ZIEL DER AUFGABE:
Schreiben Sie den Textabschnitt über die Anzeigepflicht nach § 88a vollständig und Wort für Wort ab.
══ TEXTABSCHNITT
Nach dem Prinzip „cui bono“ konnte es nur mein Chef gewesen sein, der den Klinikumsvorstand darauf aufmerksam machte. Ich las mir daraufhin den § 88a durch und fand dort, dass eine Erwerbstätigkeit anzuzeigen ist, wenn sie „mit seiner dienstlichen Tätigkeit in den letzten fünf Jahren vor Beendigung des Beamtenverhältnisses im Zusammenhang steht und wenn durch sie dienstliche Interessen beeinträchtigt werden können“. Ich sah in meinem Fall im Sinne des § 88a keinen solchen Zusammenhang. Ebenso war ich der Meinung, dass frühere dienstliche Interessen durch meine geplante ärztliche Tätigkeit nicht verletzt würden. Damit heftete ich den Brief des Klinikumsvorstands ab.
════
══ BEREITGESTELLTE DATEN
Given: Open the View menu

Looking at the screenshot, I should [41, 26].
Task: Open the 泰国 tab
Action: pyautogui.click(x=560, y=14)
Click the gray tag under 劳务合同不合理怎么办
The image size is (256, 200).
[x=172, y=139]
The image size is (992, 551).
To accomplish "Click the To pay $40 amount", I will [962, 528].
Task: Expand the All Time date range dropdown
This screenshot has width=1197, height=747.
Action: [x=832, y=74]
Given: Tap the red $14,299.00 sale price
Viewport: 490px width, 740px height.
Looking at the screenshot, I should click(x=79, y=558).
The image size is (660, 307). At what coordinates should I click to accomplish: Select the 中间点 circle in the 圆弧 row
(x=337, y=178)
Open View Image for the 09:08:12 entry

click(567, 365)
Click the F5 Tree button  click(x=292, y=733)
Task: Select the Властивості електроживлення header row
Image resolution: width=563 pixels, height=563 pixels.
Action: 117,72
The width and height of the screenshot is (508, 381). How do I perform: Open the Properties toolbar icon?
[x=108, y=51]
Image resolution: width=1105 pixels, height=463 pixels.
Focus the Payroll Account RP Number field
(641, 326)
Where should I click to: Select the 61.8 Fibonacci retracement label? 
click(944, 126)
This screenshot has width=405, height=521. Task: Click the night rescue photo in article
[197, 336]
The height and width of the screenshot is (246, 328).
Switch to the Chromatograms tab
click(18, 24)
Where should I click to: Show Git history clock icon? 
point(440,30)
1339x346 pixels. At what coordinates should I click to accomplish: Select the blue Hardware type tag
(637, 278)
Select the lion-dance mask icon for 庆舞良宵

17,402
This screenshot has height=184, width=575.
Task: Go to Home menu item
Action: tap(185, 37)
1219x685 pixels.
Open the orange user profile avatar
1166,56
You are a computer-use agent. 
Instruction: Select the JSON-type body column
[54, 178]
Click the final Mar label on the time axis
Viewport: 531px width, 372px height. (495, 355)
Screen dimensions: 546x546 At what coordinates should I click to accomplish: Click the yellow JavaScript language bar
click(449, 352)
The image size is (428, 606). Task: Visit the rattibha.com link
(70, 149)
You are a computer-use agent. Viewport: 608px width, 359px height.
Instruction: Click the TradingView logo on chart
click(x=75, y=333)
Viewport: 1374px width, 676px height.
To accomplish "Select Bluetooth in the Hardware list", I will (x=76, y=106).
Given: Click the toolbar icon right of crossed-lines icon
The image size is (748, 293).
════
SCHRIFTLICHE ANTWORT:
Nach dem Prinzip „cui bono“ konnte es nur mein Chef gewesen sein, der den Klinikumsvorstand darauf aufmerksam machte. Ich las mir daraufhin den § 88a durch und fand dort, dass eine Erwerbstätigkeit anzuzeigen ist, wenn sie „mit seiner dienstlichen Tätigkeit in den letzten fünf Jahren vor Beendigung des Beamtenverhältnisses im Zusammenhang steht und wenn durch sie dienstliche Interessen beeinträchtigt werden können“. Ich sah in meinem Fall im Sinne des § 88a keinen solchen Zusammenhang. Ebenso war ich der Meinung, dass frühere dienstliche Interessen durch meine geplante ärztliche Tätigkeit nicht verletzt würden. Damit heftete ich den Brief des Klinikumsvorstands ab.